Five practical steps:

  1. Staff prepared a hospital communication summary and key AAC instructions.
  2. The device was checked for charging, key vocabulary and protective case use.
  3. A low-tech backup page was printed for pain, help, worry, yes, no and home.
  4. Hospital staff were shown how to wait for responses and address the person directly.
  5. The admission outcome was reviewed after discharge to update future planning.

Day-to-day delivery detail: The person used the AAC tablet to select pain and nurse during the admission. When the device was charging, staff used the backup page so communication did not stop.

How effectiveness was evidenced: Hospital records and provider notes showed clearer pain communication, reduced reliance on staff interpretation and better continuity between hospital and home support.

Governance and evidence

The audit trail may include communication profiles, AAC plans, device maintenance logs, low-tech backup plans, staff competency records, health notes, safeguarding records, PBS reviews, supervision notes, handovers and outcome reviews.

Data may show increased direct communication, reduced staff-led decisions, clearer pain reporting, fewer incidents, improved appointment participation, better community access or reduced distress. Qualitative evidence should explain how AAC changed the person’s control, confidence and daily experience.

Commissioner and CQC Expectations

Commissioners expect providers to evidence personalised communication, inclusion, independence, health access, safeguarding and outcomes. AAC governance helps show that communication support is systematic, reliable and not dependent on individual staff preference.

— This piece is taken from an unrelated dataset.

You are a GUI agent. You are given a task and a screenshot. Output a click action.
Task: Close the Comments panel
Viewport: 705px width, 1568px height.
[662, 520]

CQC expects effective communication, person-centred care, dignity, safe support, involvement and good governance. Inspectors may look at whether AAC is available, whether staff understand it, whether systems are maintained and whether leaders review communication outcomes.

Common Pitfalls

  • Auditing AAC equipment without checking whether it is used.
  • Leaving devices uncharged, unavailable or unsupported during key routines.
  • Failing to update vocabulary after changes in health, risk or lifestyle.
  • Using AAC for choice but not pain, refusal, worry or help.
  • Depending on one confident staff member rather than whole-team competence.
  • Not creating low-tech backup routes for high-tech AAC failure.

Conclusion

AAC governance makes communication support safer, more consistent and more person-led. Strong providers demonstrate that AAC is available, personalised, maintained, understood and reviewed against outcomes. When AAC governance is embedded properly, people are more able to communicate choice, pain, refusal, worry, preference and participation across the whole of daily life.